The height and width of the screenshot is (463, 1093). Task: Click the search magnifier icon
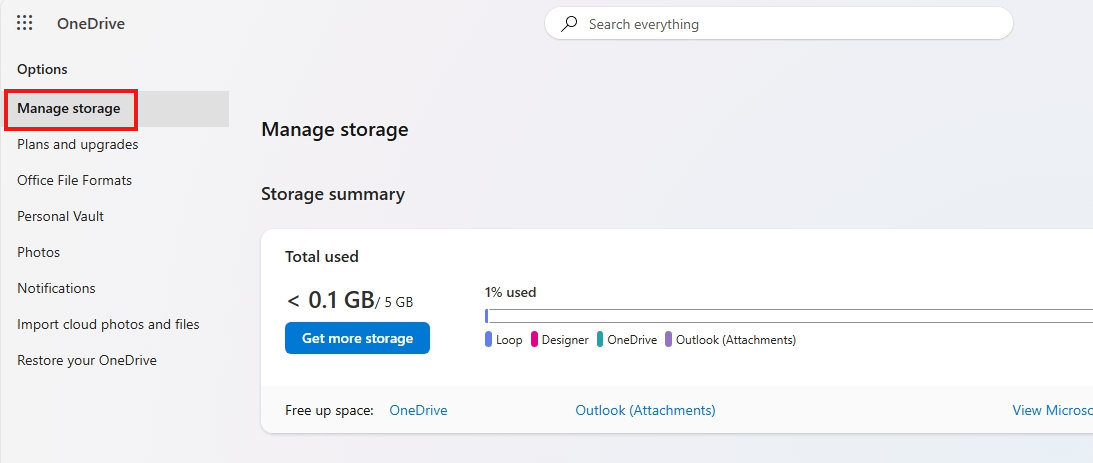point(570,24)
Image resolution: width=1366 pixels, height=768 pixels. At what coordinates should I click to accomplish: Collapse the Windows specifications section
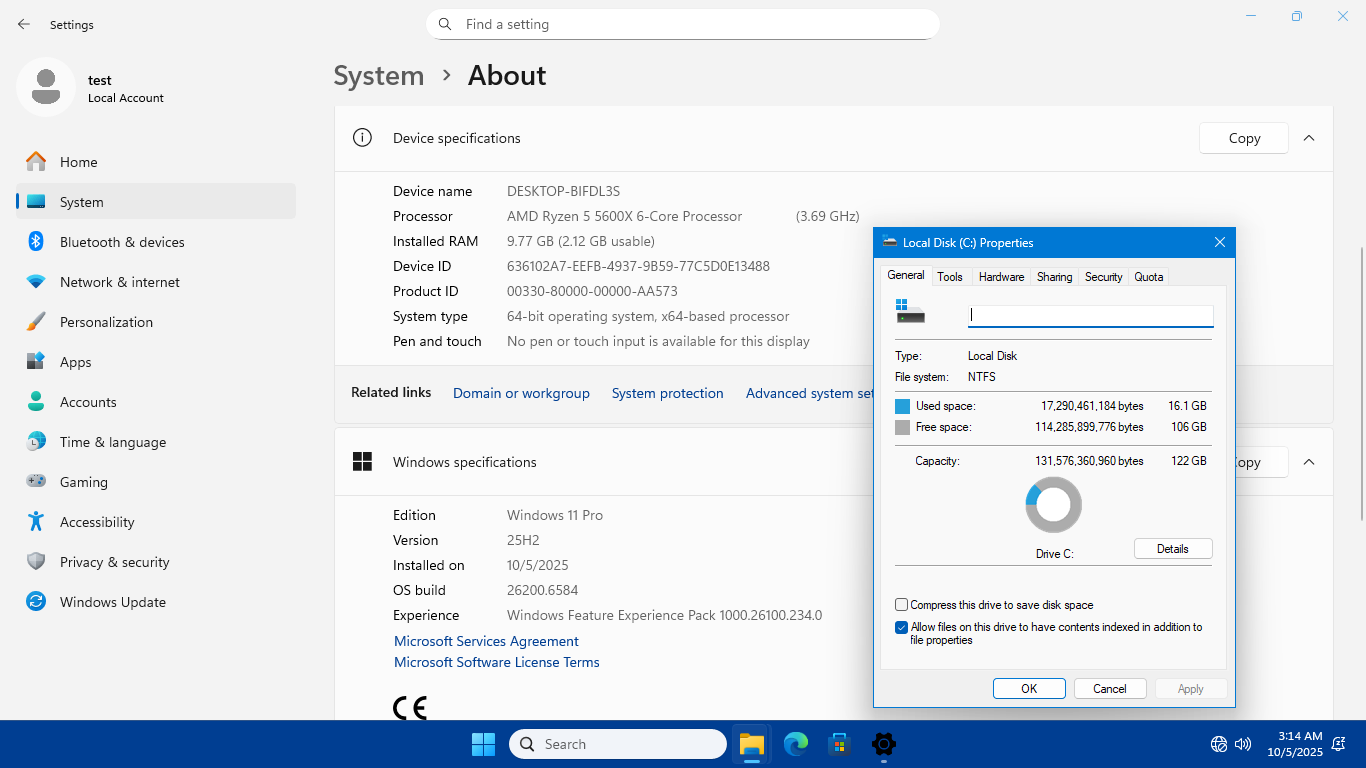[1309, 462]
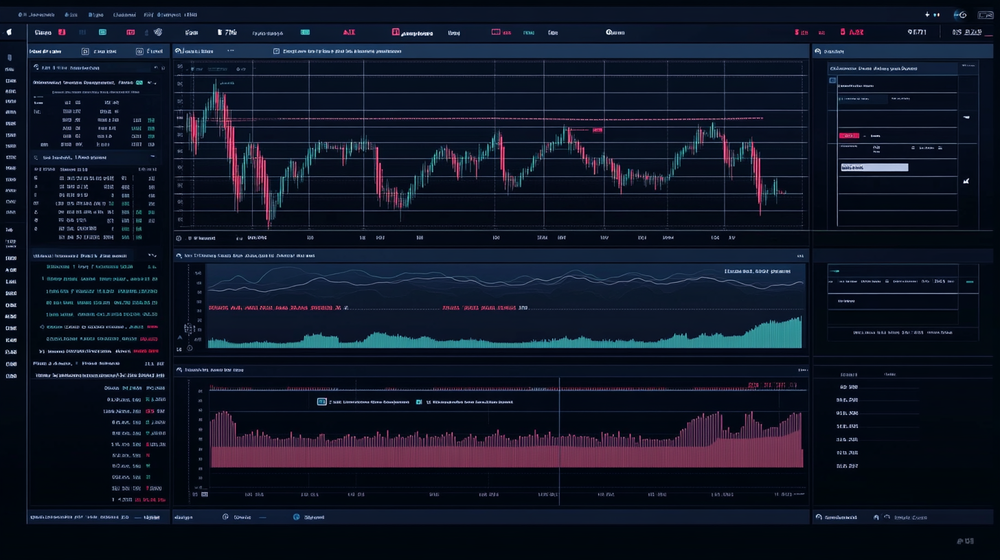Toggle the first legend checkbox in the pink histogram chart
The height and width of the screenshot is (560, 1000).
pyautogui.click(x=322, y=402)
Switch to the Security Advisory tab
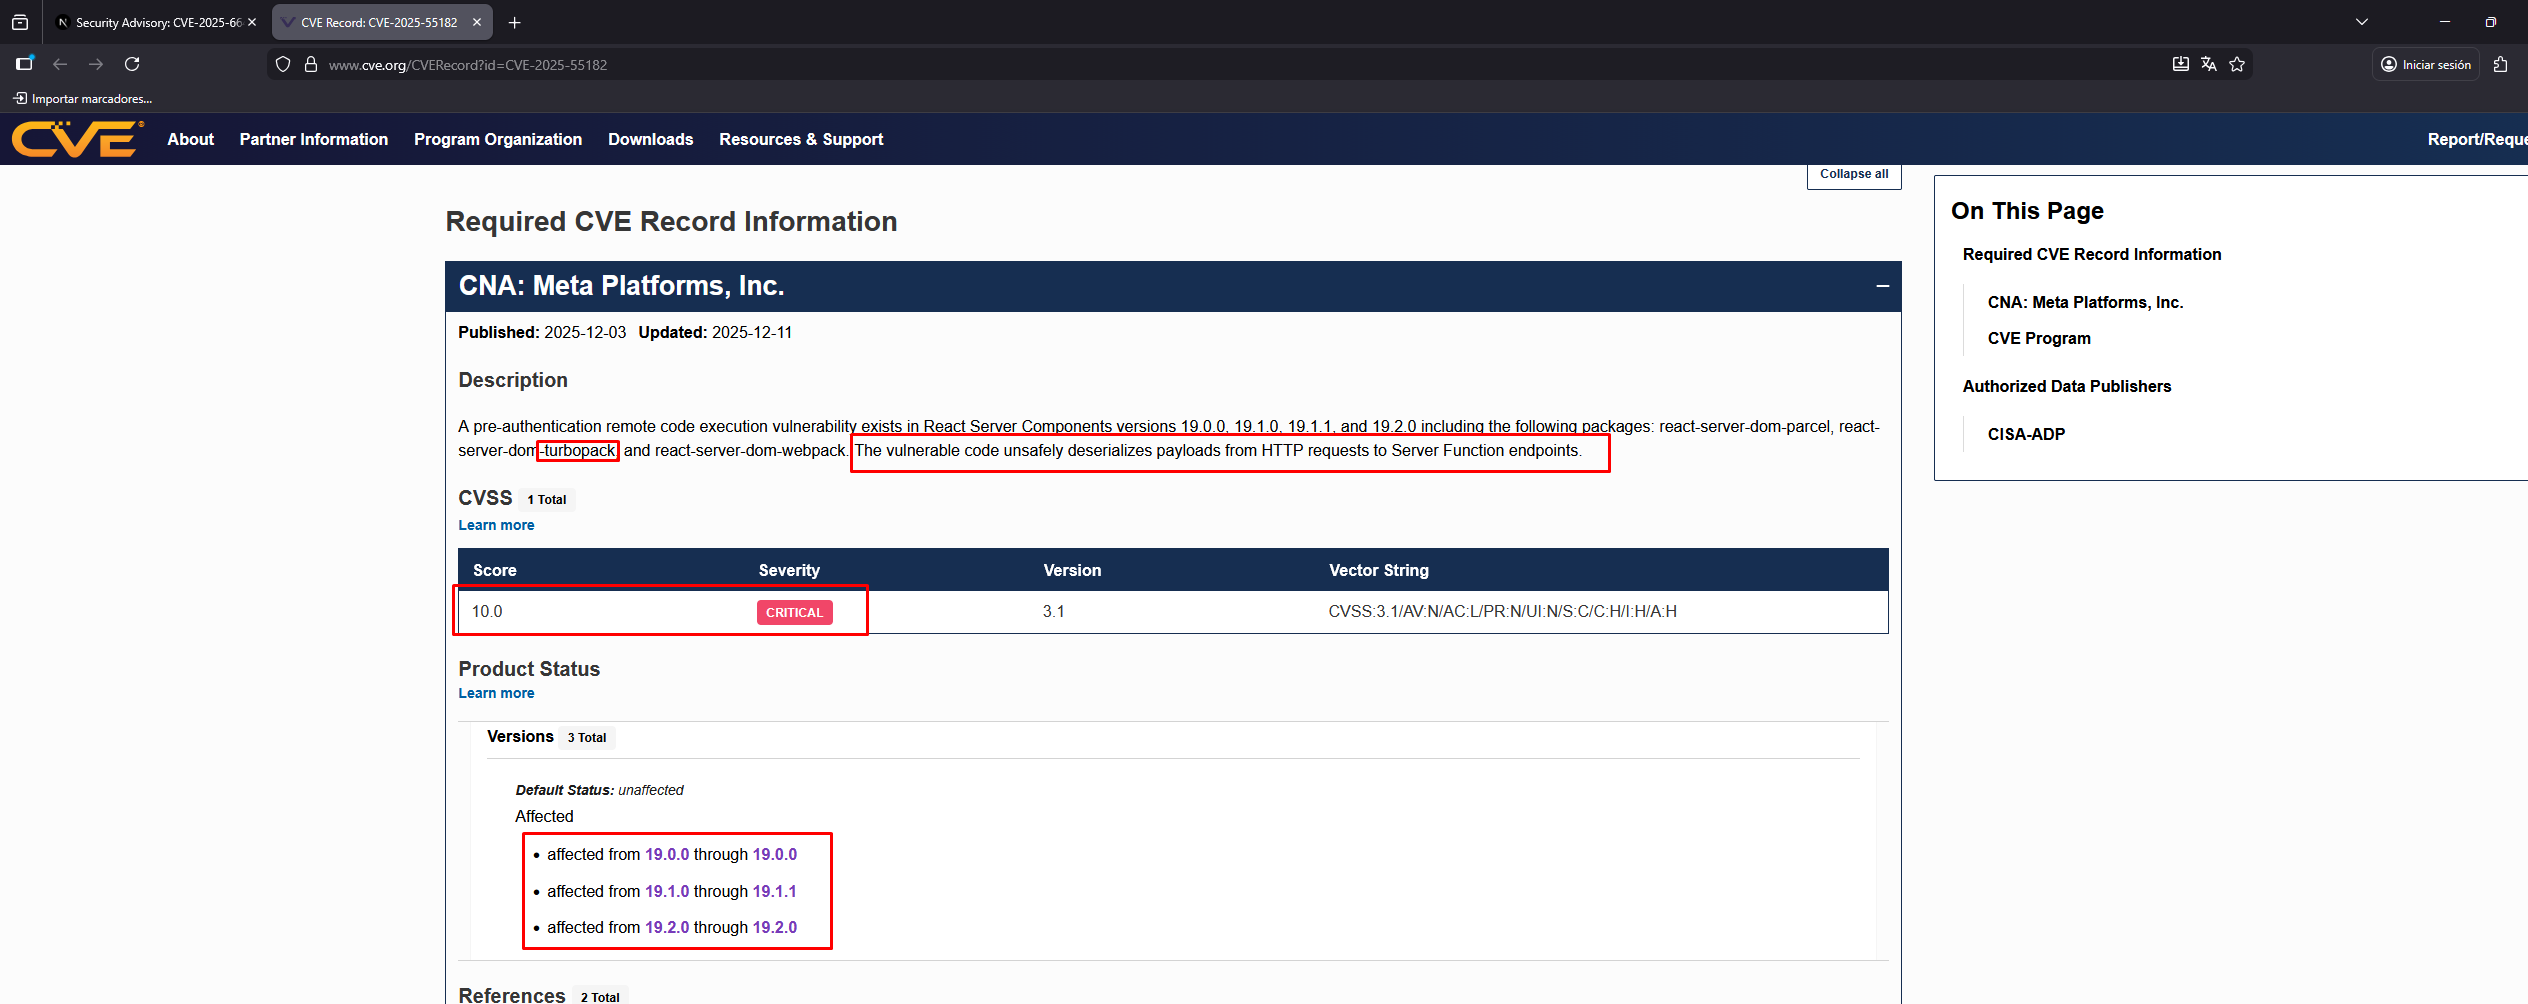2528x1004 pixels. coord(150,22)
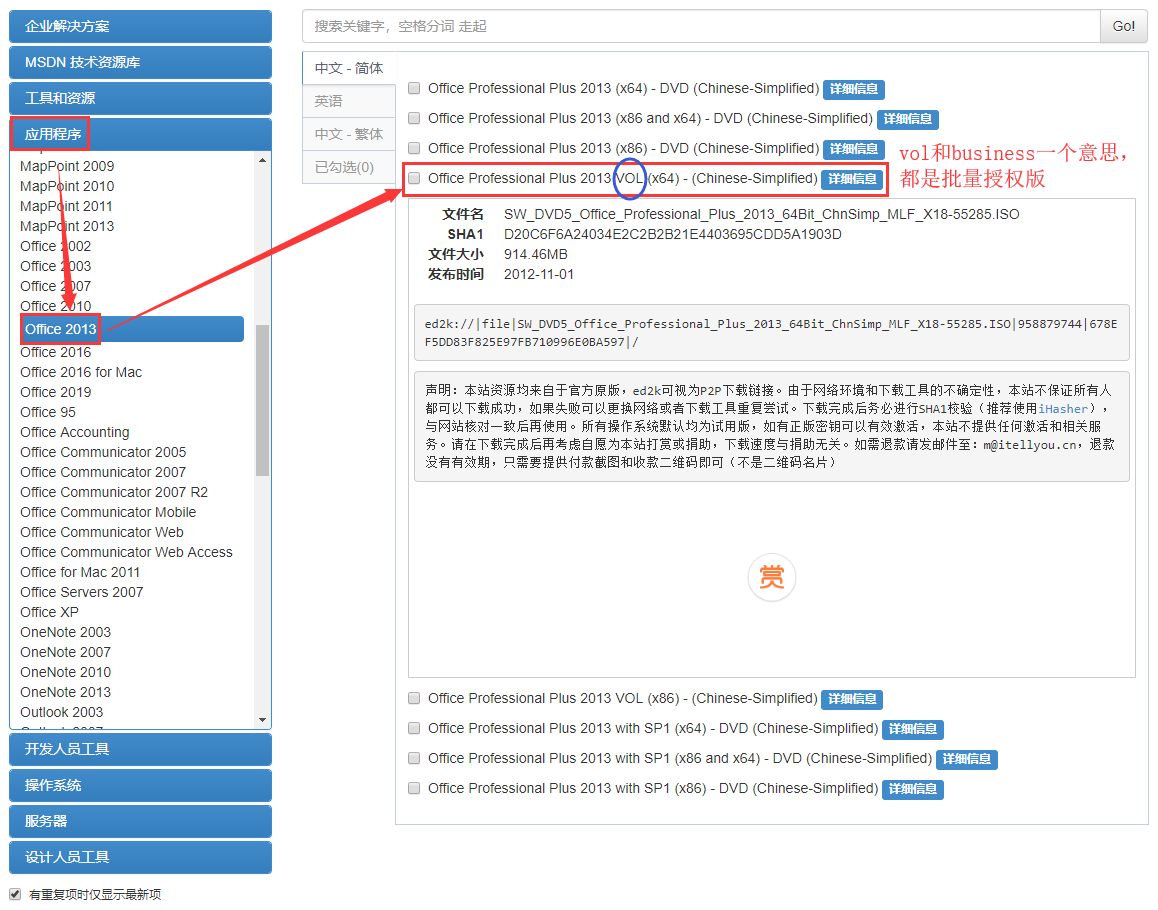
Task: Click the 赏 donation icon
Action: 771,578
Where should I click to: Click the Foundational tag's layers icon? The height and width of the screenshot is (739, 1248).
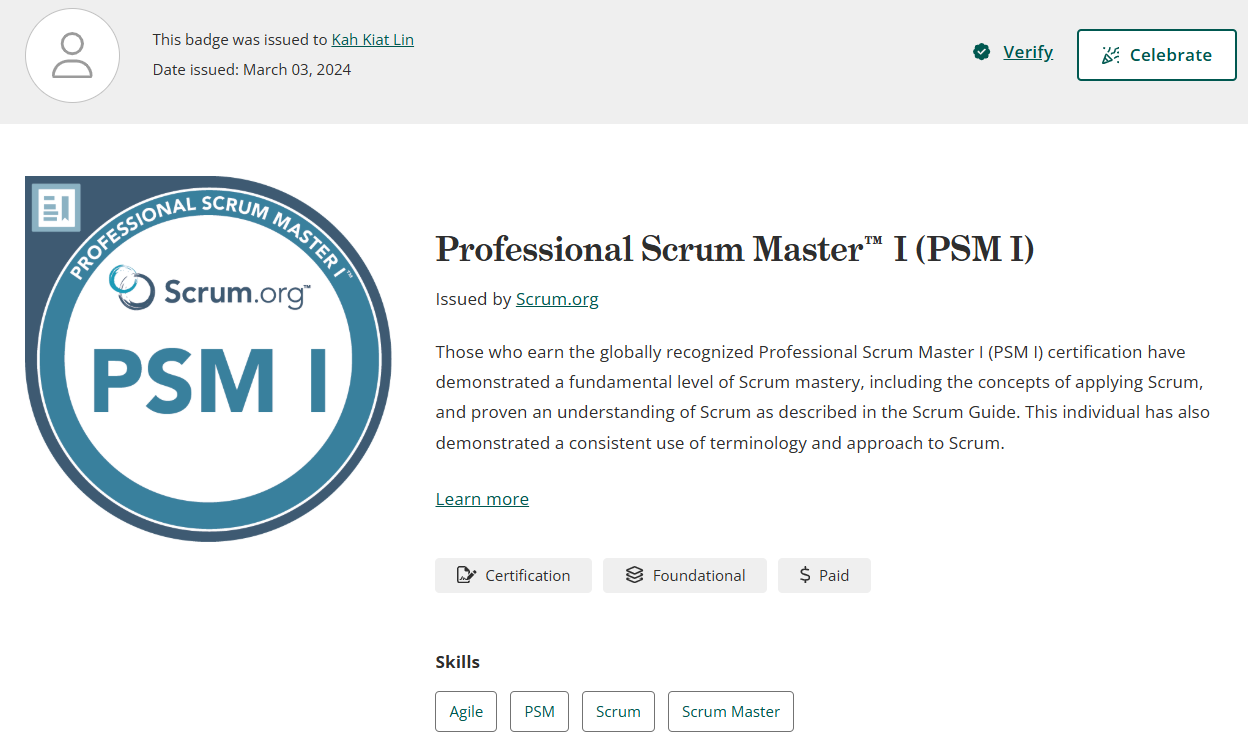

**Your instructions**.
Revise the rows beginning at the line that contains "Switch to the Security Advisory tab" and ending with the last row, replacing "Security Advisory" with "Release Notes" and leaving everything else unchanged. Give only those rows, without the pictures.

**Response to this task**.
Switch to the Release Notes tab
2528x1004 pixels. coord(150,22)
Task: Click the 赏 donation icon
Action: 771,578
Where should I click to: Click the Foundational tag's layers icon? The height and width of the screenshot is (739, 1248).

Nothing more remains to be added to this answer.